Dikatakan, beralihnya petani dari menanam stroberi ke paprika,
dikarenakan harga stroberi di pasaran tidak terlalu bagus.
“Harga stroberi yang ditanam dengan sistem pertanian
organik yang kita gunakan, hampir sama dengan harga stroberi
dengan sistem tanam biasa,” ujarnya.
Oleh karena itu anggota kelompok tani yang jumlahnya 12 orang
ini beralih menanam paprika. Namun, tidak meninggalkan begitu
saja komoditi stroberi.
“Tanaman itu tetap ditanam oleh kelompok, namun tak
banyak,” ujarnya. Di samping itu juga, ditambahkan selain
paprika dan stroberi, kelompok ini juga menanam berbagai macam
sayuran seperti kol, sawi, wortel, sayur hijau dan lainnya
sebagai sampingan.
Dijelaskan, paprika selama ini ditanam dalam rumah kaca. Sepuluh
rumah kaca yang ada sudah dimanfatkan untuk menanam paprika,
baik itu paprika merah, kuning serta hijau dan dirasakan cukup
berhasil.
Lebih jauh dijelaskan, hasil produksi paprika kelompok ini
merupakan paprika kualitas super dengan berat rata-rata 300
gram per buah dengan ketebalan lebih dari 0,5 cm. Dalam satu
minggu hasil panen untuk paprika super bisa mencapai 3 hingga
4 kuintal.
Mengenai pemasarannya, pihaknya selama ini menggunakan internet.

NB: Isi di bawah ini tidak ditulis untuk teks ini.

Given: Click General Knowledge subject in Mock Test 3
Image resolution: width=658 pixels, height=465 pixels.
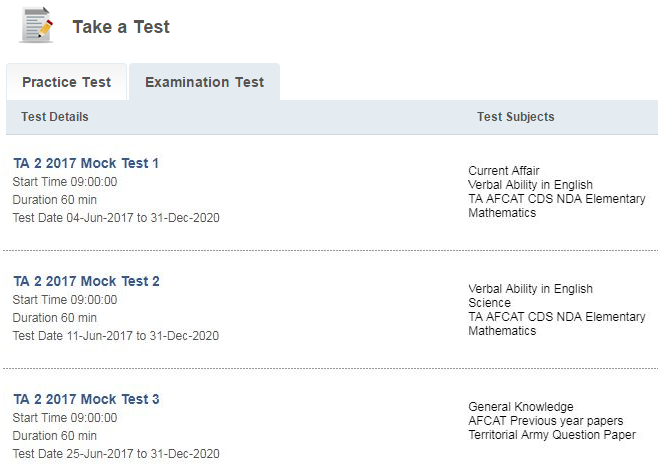Looking at the screenshot, I should [x=521, y=407].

Dengan mengakses internet pihaknya mencoba memasarkan paprika
ke beberapa pemasok.
Ternyata dari internet tersebut, pihaknya bertemu dengan penyalur
buah-buahan serta sayur-sayuran segar ke hotel serta restoran
yang ada di Bali dan juga didatangi oleh beberapa usaha pemasok
paprika. Permintaanya pun mencapai 1 hingga 1,5 ton per minggu.

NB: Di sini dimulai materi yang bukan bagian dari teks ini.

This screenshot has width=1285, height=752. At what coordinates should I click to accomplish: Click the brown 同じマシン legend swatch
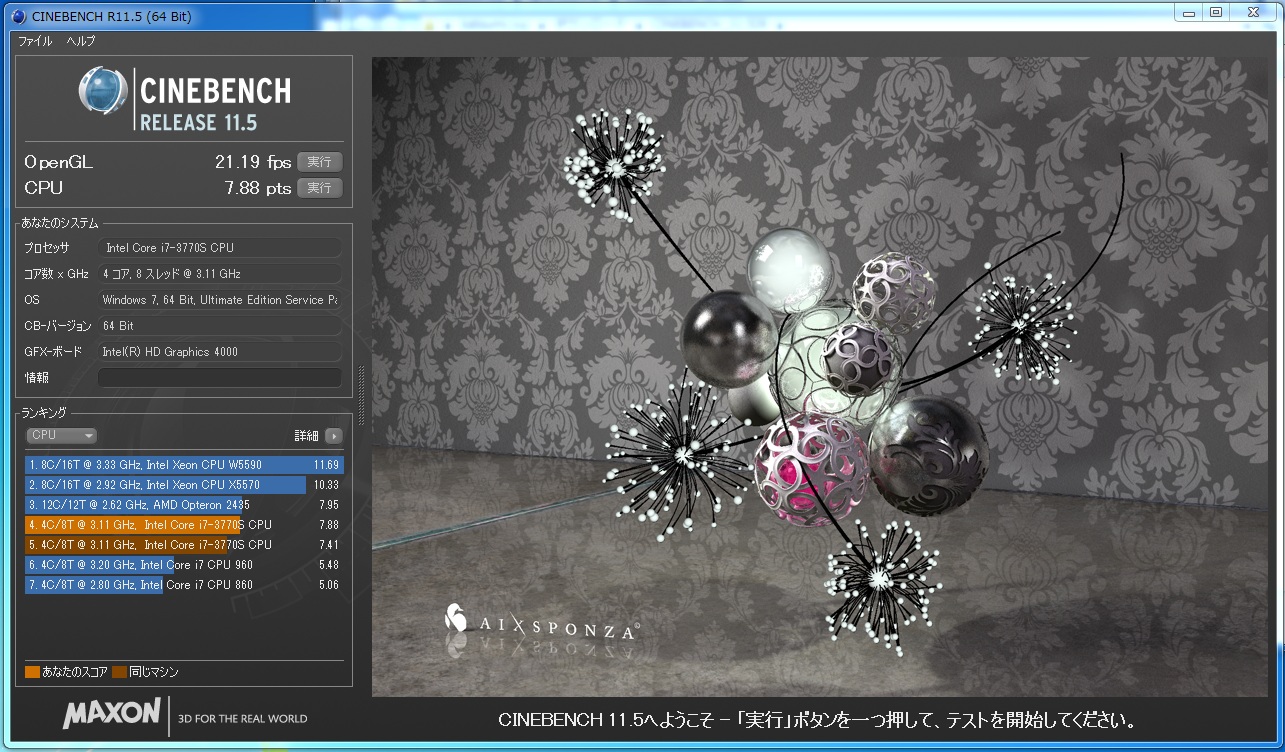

Namun, pihaknya belum mampu memenuhi permintaan pasar tersebut.
“Kapasitas produksi kelompok kami belum sanggup memenuhi
permintaan mereka, namun kami akan berusaha memenuhinya,”
ujarnya.
Disingung mengenai harga, ditambahkan di pasaran saat ini
harga paprika berkisar Rp 10 ribu hingga Rp 22 ribu per kg.